Anlass waren mehr als 160 Beschwerden von Personen, die wegen der seit 1. Jänner 2017 in Niederösterreich geltenden Rechtslage eine geringere Mindestsicherung erhalten hatten. Der VfGH hebt das Gesetz nun ohne Reparaturfrist auf, die Bestimmungen sind also nicht mehr anzuwenden.

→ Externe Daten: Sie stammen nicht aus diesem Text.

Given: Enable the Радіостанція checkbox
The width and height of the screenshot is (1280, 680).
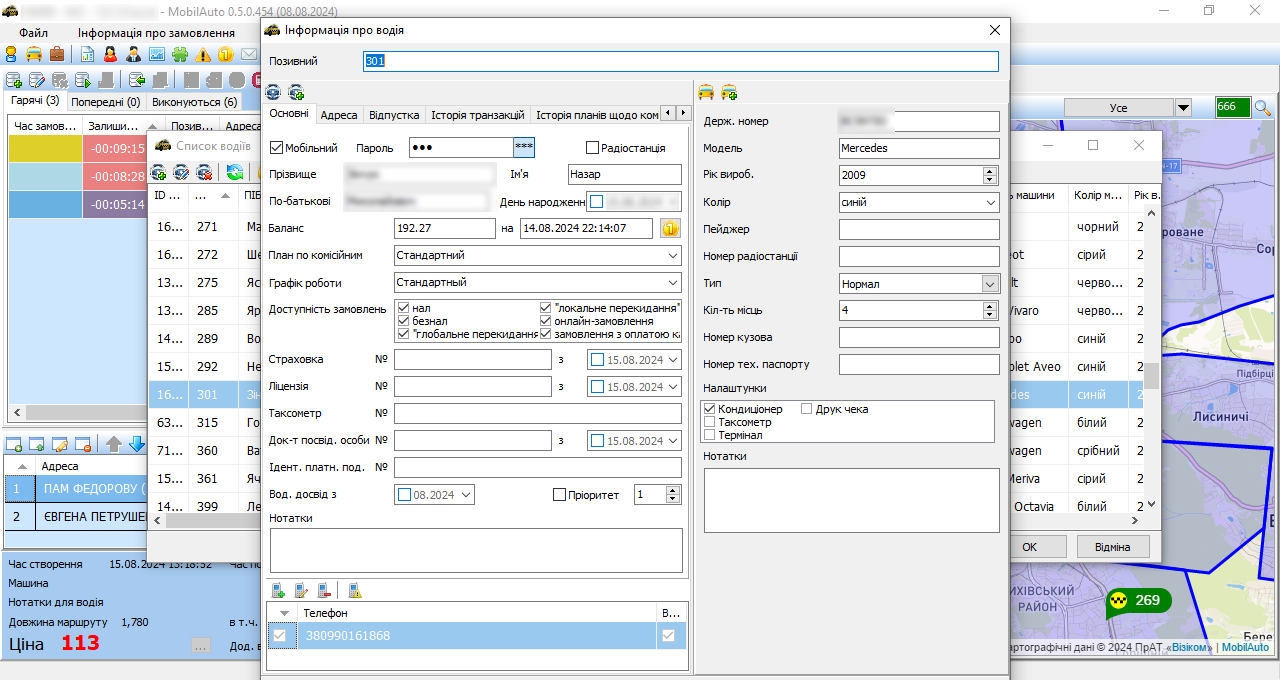Looking at the screenshot, I should coord(592,148).
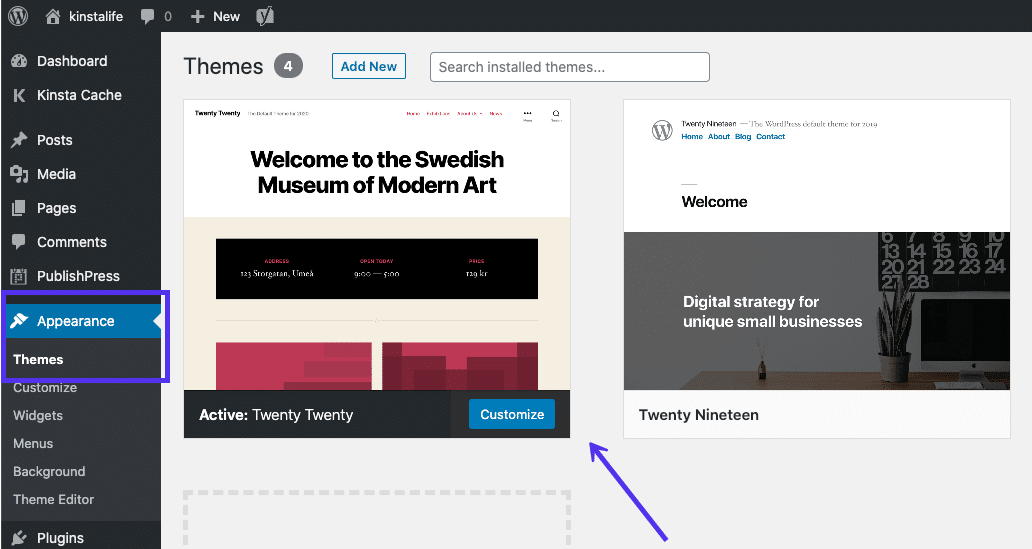Open the kinstalife site home icon
1032x549 pixels.
54,16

Deckelung müsste flexibler gestaltet sein

Die Entscheidung des Höchstgerichts hat aber nicht nur auf die nun notwendige Neufassung des niederösterreichischen Landesgesetzes Auswirkungen. Walter J. Pfeil, Professor für Arbeits- und Sozialrecht an der Universität Salzburg, weist darauf hin, dass davon auch die von der Bundesregierung angestrebte bundesweite Vereinheitlichung der Sozialhilfe betroffen ist. Tatsächlich sieht das Regierungsprogramm genau die beiden beanstandeten Punkte, eine "österreichweite Deckelung der Leistungen für eine Bedarfsgemeinschaft auf maximal 1500 Euro" und die Voraussetzung, "in den vergangenen sechs Jahren mindestens fünf Jahre legal in Österreich gelebt zu haben", für den Bezug einer "Sozialhilfe neu" vor - was nach aktueller VfGH-Entscheidung verfassungswidrig ist.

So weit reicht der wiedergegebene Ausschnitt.